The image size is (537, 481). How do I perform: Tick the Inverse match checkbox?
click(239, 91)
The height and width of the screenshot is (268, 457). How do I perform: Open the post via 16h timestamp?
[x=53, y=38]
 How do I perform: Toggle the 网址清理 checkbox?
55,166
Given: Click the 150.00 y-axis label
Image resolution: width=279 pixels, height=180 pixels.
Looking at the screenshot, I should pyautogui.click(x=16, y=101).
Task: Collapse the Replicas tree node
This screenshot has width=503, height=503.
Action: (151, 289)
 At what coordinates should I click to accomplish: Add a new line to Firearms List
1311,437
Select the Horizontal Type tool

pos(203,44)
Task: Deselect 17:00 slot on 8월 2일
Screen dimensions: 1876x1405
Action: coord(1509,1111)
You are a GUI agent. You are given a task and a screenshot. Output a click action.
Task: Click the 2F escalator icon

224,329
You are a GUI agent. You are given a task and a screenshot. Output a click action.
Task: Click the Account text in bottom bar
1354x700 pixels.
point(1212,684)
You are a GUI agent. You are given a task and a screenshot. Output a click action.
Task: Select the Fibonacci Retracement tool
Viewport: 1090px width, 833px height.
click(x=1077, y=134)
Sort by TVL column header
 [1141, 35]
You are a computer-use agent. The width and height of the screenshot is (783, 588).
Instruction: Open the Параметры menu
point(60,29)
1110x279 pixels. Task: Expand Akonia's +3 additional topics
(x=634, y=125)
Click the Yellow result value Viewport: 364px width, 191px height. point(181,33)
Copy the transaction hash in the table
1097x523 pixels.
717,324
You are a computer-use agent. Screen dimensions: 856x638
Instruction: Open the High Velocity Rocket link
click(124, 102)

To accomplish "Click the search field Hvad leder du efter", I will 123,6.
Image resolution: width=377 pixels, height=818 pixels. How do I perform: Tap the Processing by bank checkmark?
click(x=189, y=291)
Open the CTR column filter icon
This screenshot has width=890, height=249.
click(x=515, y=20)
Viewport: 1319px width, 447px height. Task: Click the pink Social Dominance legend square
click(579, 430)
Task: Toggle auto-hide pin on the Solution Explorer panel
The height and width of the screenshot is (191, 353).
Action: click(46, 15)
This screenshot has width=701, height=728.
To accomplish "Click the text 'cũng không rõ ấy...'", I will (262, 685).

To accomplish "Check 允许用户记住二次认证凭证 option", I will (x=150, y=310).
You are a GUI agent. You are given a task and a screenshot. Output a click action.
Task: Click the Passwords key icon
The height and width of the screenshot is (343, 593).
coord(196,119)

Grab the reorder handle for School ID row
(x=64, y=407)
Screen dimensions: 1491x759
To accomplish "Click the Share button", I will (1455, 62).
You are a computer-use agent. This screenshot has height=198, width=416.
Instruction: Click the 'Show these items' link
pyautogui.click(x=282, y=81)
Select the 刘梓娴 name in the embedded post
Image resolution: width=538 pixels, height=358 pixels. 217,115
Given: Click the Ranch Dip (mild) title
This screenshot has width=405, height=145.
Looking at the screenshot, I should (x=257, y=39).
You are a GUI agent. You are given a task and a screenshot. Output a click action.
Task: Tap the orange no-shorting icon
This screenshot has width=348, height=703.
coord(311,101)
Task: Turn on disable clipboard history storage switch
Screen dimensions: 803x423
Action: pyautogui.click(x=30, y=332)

:::

CHALLENGE: Can you return, word for word, everything above from the line containing "You are a computer-use agent. The" down to the line containing "I will 123,6.", including both of those lines?

WRITTEN RESPONSE:
You are a computer-use agent. The width and height of the screenshot is (783, 588).
Instruction: Open the Параметры menu
point(60,29)
1110x279 pixels. Task: Expand Akonia's +3 additional topics
(x=634, y=125)
Click the Yellow result value Viewport: 364px width, 191px height. point(181,33)
Copy the transaction hash in the table
1097x523 pixels.
717,324
You are a computer-use agent. Screen dimensions: 856x638
Instruction: Open the High Velocity Rocket link
click(124, 102)

To accomplish "Click the search field Hvad leder du efter", I will 123,6.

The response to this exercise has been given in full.